Les critères de décision de la CNAC

La Commission nationale apprécie la conformité des projets aux objectifs prévus par l’article 1er de la loi du 27 décembre 1973 et à l’article L. 750-1 du code de commerce selon lequel « les implantations, extensions, transferts d'activités existantes et changements de secteur d'activité d'entreprises commerciales et artisanales doivent répondre aux exigences d'aménagement du territoire, de la protection de l'environnement et de la qualité de l'urbanisme ». L’autorisation d’exploitation commerciale ne peut être refusée que si le projet, eu égard à ses effets, compromet la réalisation des objectifs énoncés par la loi.

Dans le but de faciliter le libre établissement et la concurrence, l’article 102 de la loi de modernisation de l’économie du 4 août 2008, prise en transposition de la directive 2006/123/CE (dite « directive services ») a supprimé les tests économiques.

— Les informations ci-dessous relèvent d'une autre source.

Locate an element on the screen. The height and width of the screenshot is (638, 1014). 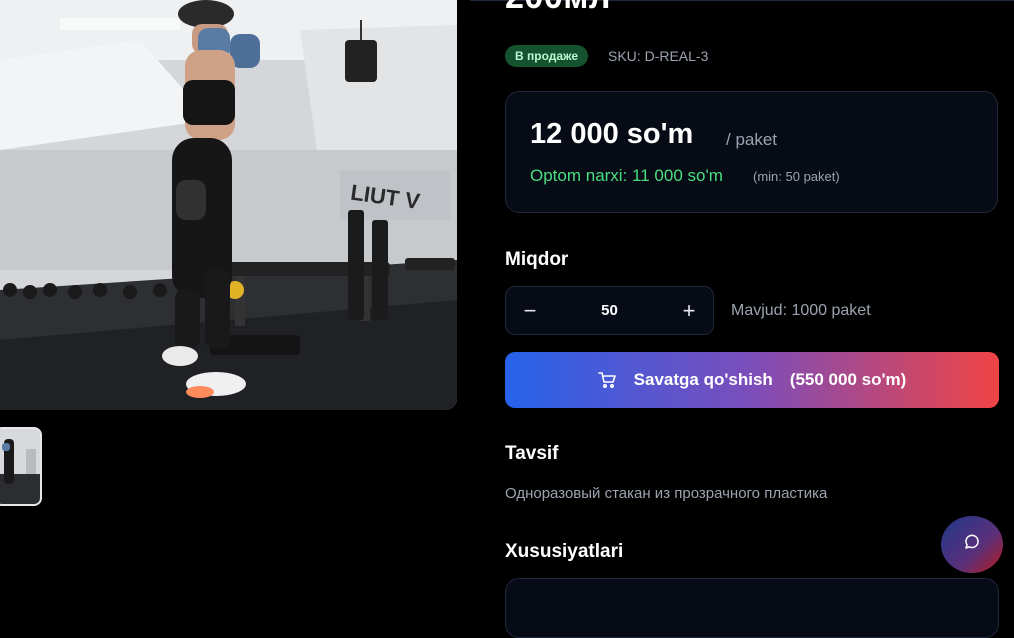
chat-icon is located at coordinates (972, 544).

Les projets d’aménagement commercial s’apprécient au regard de 3 critères.

En vertu des articles L. 752-1 et L. 752-6 du code de commerce, la CNAC, lorsqu’elle statue, se prononce ainsi sur les effets du projet, selon les critères relatifs à l’aménagement du territoire, au développement durable et à la protection des consommateurs prévus à l’article L. 752-6 du code de commerce et détaillés à l’article R. 752-6 du même code.

Même si certains requérants et certaines décisions (ou avis) de CDAC continuent toujours d’invoquer des moyens fondés sur les anciens critères économiques, les commissions d’aménagement commerciale ne peuvent plus prendre en compte la densité commerciale ou l’animation de la concurrence et l’emploi.